How to send Python HTTP requests Through Burp Suite proxy
Time needed: 10 minutes.
Playing with Hack The Box requires to use python exploits and scripts to come to its end and get root. It may happen that you need to edit, troubleshoot and debug Python programs that interact with websites using the Requests module. We can redirect the traffic generated to the Burp proxy and make sure it is sending the correct data.
- Download the certificat from Burp Suite url
Open your web browser and go to http://burpsuite.
Click on “CA Certificate” button on the top right corner and save the certificate locally.
- Convert the certificate to PEM encoded format
The certificate downloaded is DER formated and needs to be PEM encoded.

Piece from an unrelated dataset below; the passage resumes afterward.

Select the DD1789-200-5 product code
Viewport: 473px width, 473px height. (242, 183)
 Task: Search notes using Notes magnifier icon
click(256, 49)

You need to run the following command:
openssl x509 -inform der -in cacert.der -out certificate.pem
- Edit your python code
Edit your python code with the following lines just below the import of Requests and OS modules:
proxy = ‘127.0.0.1:8080’
os.environ[‘http_proxy’] = proxy
os.environ[‘HTTP_PROXY’] = proxy
os.environ[‘https_proxy’] = proxy
os.environ[‘HTTPS_PROXY’] = proxy
os.environ[‘REQUESTS_CA_BUNDLE’] = “/path/to/cert/cacert.pem”
- Run your script
Ensure that burp is intercepting traffic then run your script as usual.
Now all your HTTP requests are routed to Burp!